Petit exemple des plus actuels : le nombre de photos d’organes génitaux masculins que les femmes de l’humour reçoivent de parfaits inconnus... qui eux pensent que les artistes se délectent de «dick pics» à temps perdu. Voyons donc !

Mais les choses changent. Les derniers mois en ont bousculé plusieurs, autant des femmes que des hommes. Et de toutes les histoires horribles qui ont été racontées, je me réjouis d’une chose en particulier : enfin, on prend nos femmes de l’humour au sérieux.

Et leurs collègues masculins ont sauté dans le train.

Dénoncer

Dénoncer. C’est tellement plus facile à dire qu’à faire. Il y a non seulement le risque de ne pas être crue, mais aussi celui de passer pour une «chialeuse», une «féministe frustrée», et j’en passe.

Parce que dénoncer implique de déranger. Ça implique que ceux et celles qui écoutent revisitent leurs comportements, regardent les situations pour ce qu’elles sont vraiment, et prennent position. Et le tout n’est pas toujours agréable, et encore moins confortable.

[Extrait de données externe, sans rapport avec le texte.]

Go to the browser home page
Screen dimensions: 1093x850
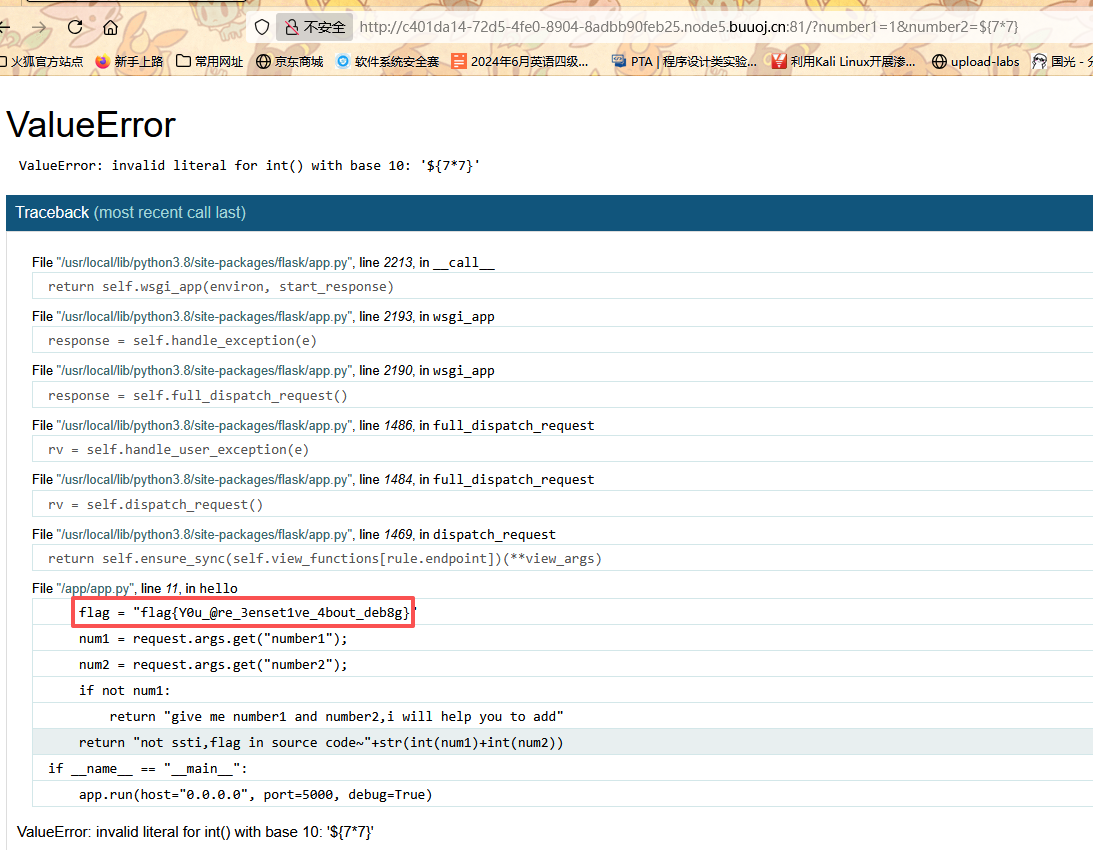[x=110, y=27]
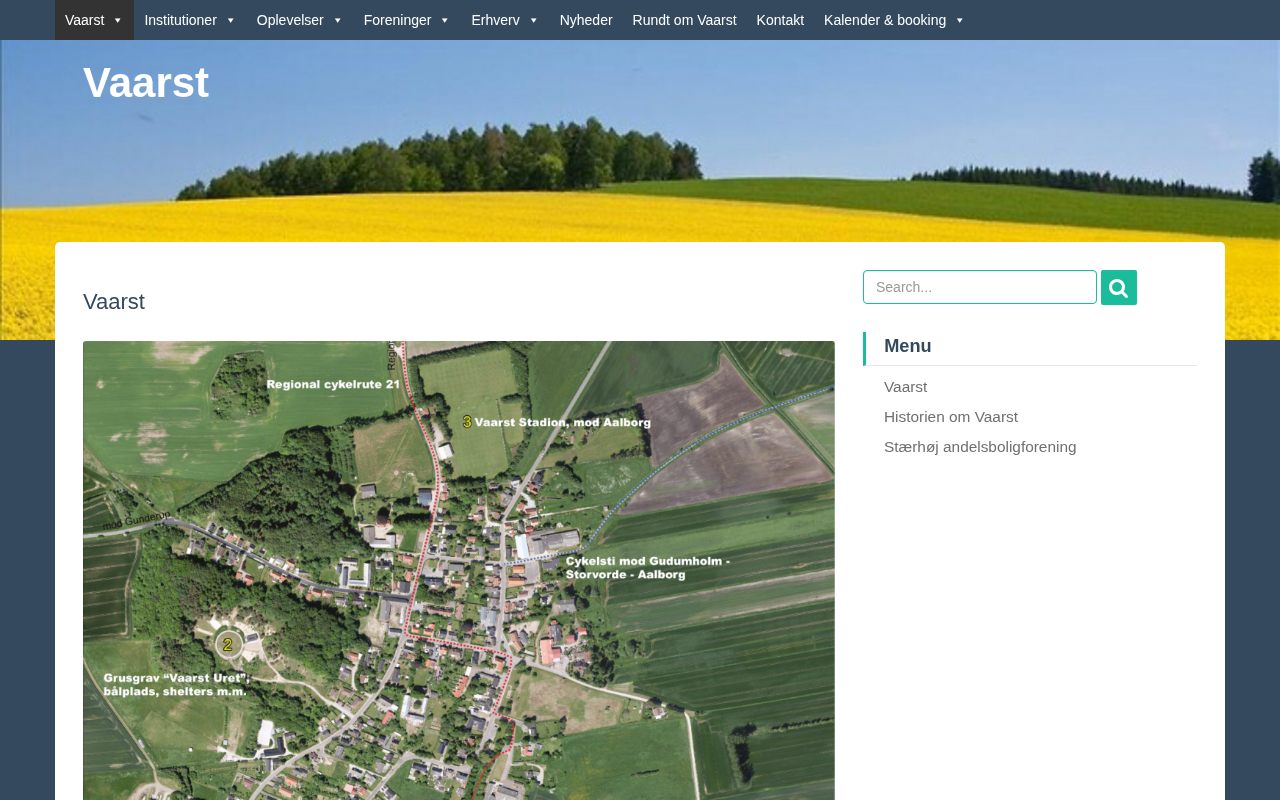
Task: Click the number 2 marker on the map
Action: (x=228, y=644)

Heureusement, les femmes de l’humour ne se laissent pas faire. Elles ont manifesté poliment leur désaccord quand l’idée du gala «Juste Féminin» est apparue. Lorsqu’elles reçoivent des photos non désirées, elles diffusent de plus en plus souvent lesdites photos sur les réseaux sociaux, question d’arroser l’arroseur. Elles ont entamé un dialogue avec leurs collègues.

J’ai la chance incroyable de constater au premier chef comment les femmes créatrices de l’humour ont imposé une discussion aux autres membres de l’industrie ; de les voir s’organiser ; de lancer des initiatives. Je me sens privilégiée d’être témoin de ce beau changement.

Je les vois prendre les stéréotypes à bras-le-corps et leur faire passer publiquement un mauvais quart d’heure. Bravo les femmes ! Continuez ! Réveillez les derniers engourdis ! Les hommes sont là et ils embarquent. Ils comprennent ou finiront bien par comprendre... Il y en a toujours quelques-uns qui dorment durs (sans faire de mauvais jeux de mots).